TRY IT:
The only thing to report is how many lines of the data contain the word "Given".

DATA FOR ANALYSIS:
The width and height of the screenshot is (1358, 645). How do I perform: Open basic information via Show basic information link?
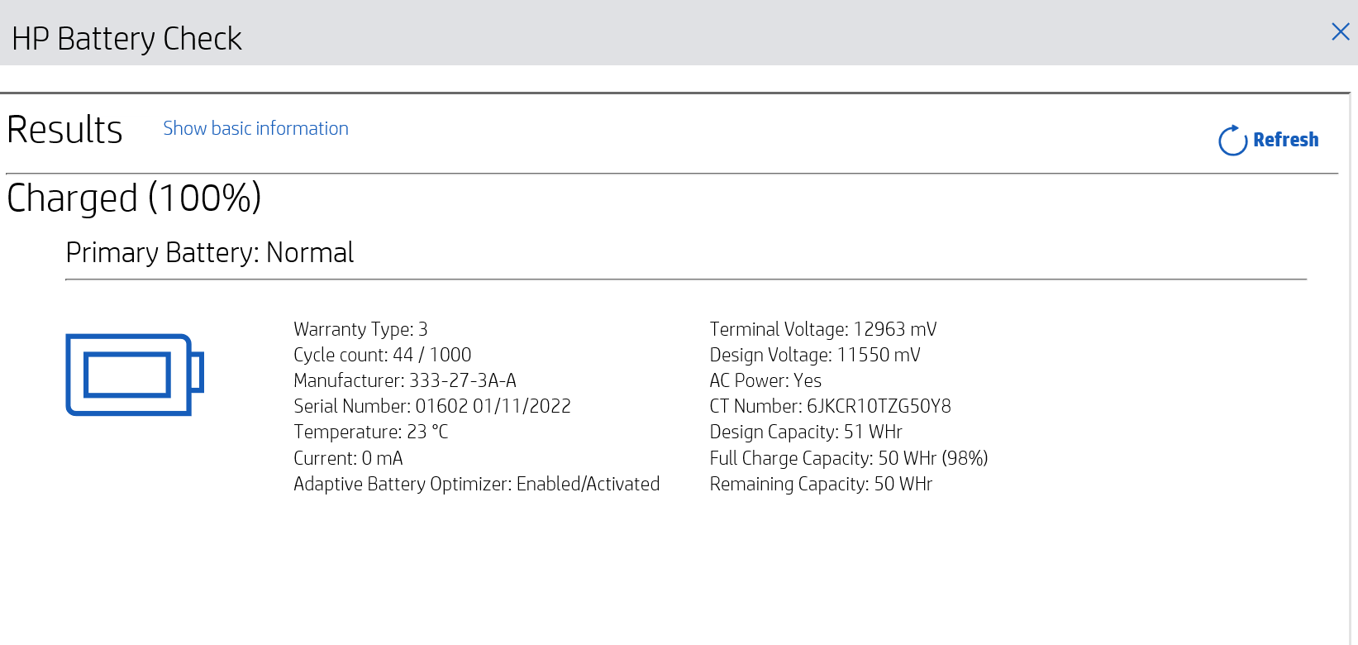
* * *
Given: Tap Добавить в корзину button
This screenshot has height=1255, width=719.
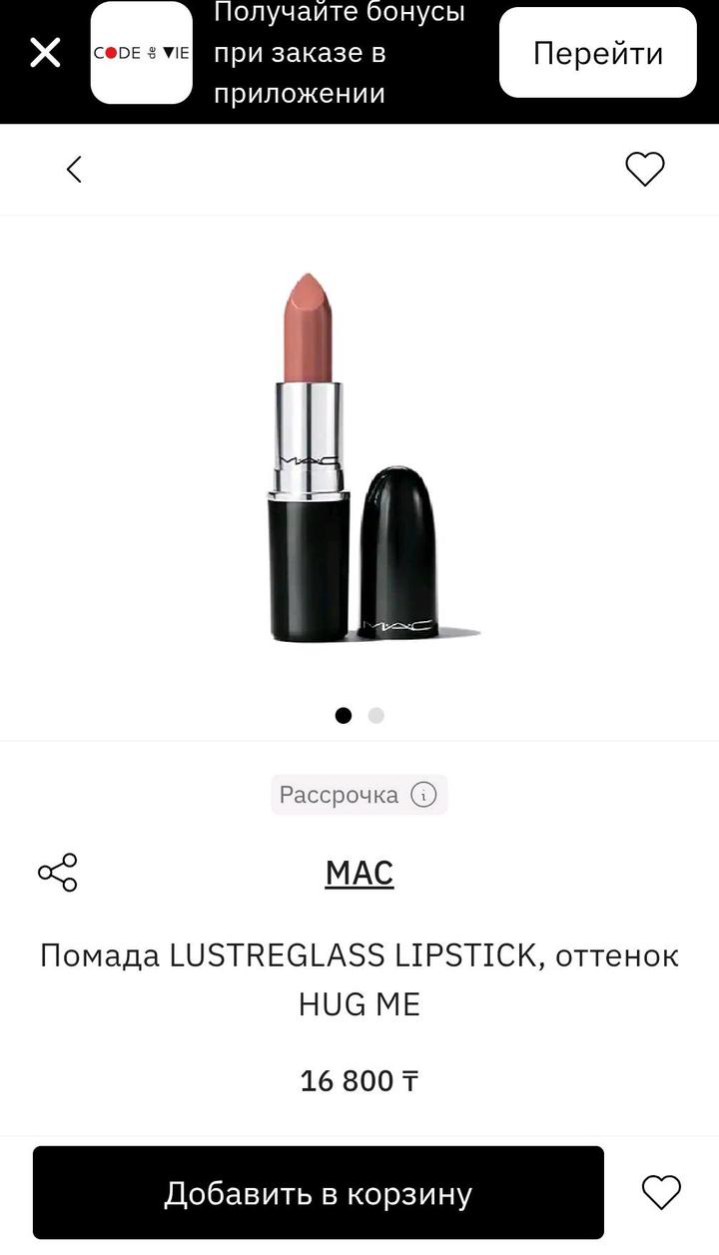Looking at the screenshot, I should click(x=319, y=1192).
--
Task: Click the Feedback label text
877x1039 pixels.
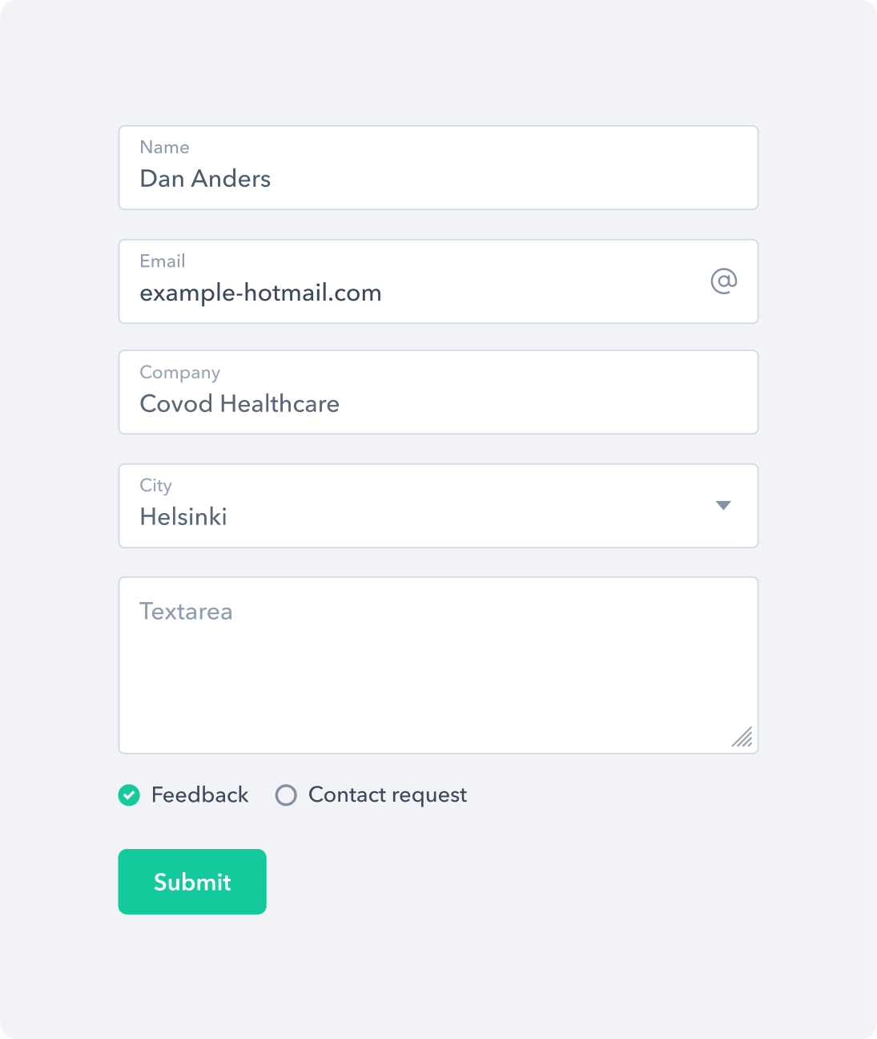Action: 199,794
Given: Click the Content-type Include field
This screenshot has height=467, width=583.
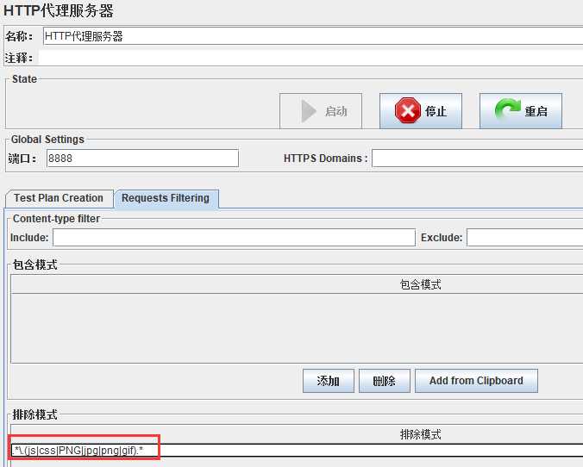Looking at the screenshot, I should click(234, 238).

ANSWER TO THE PROBLEM:
2